わかるぞわかる…… 見るからに自分よりも年下の子供だから戸惑うよな?


「理由はわかったが…… 首輪は大丈夫なのか?」


「印がある処にあんたの血を付けてくれ。それで契約が変更される」


「変更しないとどうなる?」


「明日には、俺達は死ぬ」


「おいおい…… こう言ったらなんだが…… 一応、商品なんだろう?」


「この盗賊達のボスは、金と女と酒にしか興味が無い奴だ。俺達が死のうが生きようがどうでもいいが、その手下達は闇奴隷は金になると…… 売り捌いてるのさ」


「なるほど、だから手下が飼い主なのか……」


「どの道、今逃げないと明日には…… 王都の闇市で売られるから」


「明日には王都…… 此処は何処だ?」


「王都の東にある伯爵領との境の森だ。王都からの川の近くで、明日に貨物船で王都に運び込まれる」


「東の伯爵領…… 王都に近いのに討伐されないのか?」


「俺が捕まる少し前からの話だが…… 伯爵と盗賊達がグルらしい」


犬系の男の子の話では…… 伯爵領では盗賊達の被害は伯爵に反抗的な地域に集中、さらに被害は他領から商人達に多いらしい。

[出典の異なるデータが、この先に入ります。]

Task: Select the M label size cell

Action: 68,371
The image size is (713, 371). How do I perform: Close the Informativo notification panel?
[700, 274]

「それって…… 伯爵側が情報を流してるんじゃあ……」


「たぶん…… そうです。俺は…… 他領の商人の下働きでしたが、立ち寄った伯爵領の街を出た時の…… 兵士のニヤケ顔が忘れられません……」


商人の取引で行商に来たら、盗賊に殺られたとの事……


「旦那様達は…… 盗賊の奴等に皆殺しに……」


あ、うん、この盗賊達はゴミクズだと判明しました。


「うん、わかった…… いったん、君達の主になるよ」


指先を小さく傷付けて…… 4人の首輪の印に血を付ける。


「うっ、く…… ありがとう…… ございます……」


最後の子の首輪に血を付けると…… その子は、垂れた白いうさミミを揺らして頭を下げる。

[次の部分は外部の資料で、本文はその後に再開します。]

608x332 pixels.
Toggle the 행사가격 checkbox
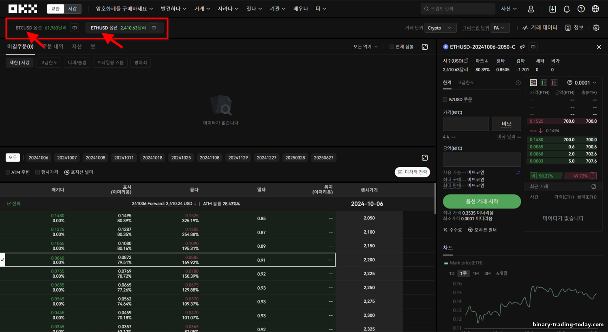pos(37,172)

4人は、最初に話した歳上に見える犬系の男の子【ラフディ】と、ラフディと同じくらいに見える熊の獣人の男の子【グリズ】。


5歳くらいの黒猫と白兎の獣人の女の子の【ニィーナ】と【ラミィ】。


「さあ…… 行こうか?」


先ずは脱出する為に…… 奪われた装備とマスターキーを捜す事にした。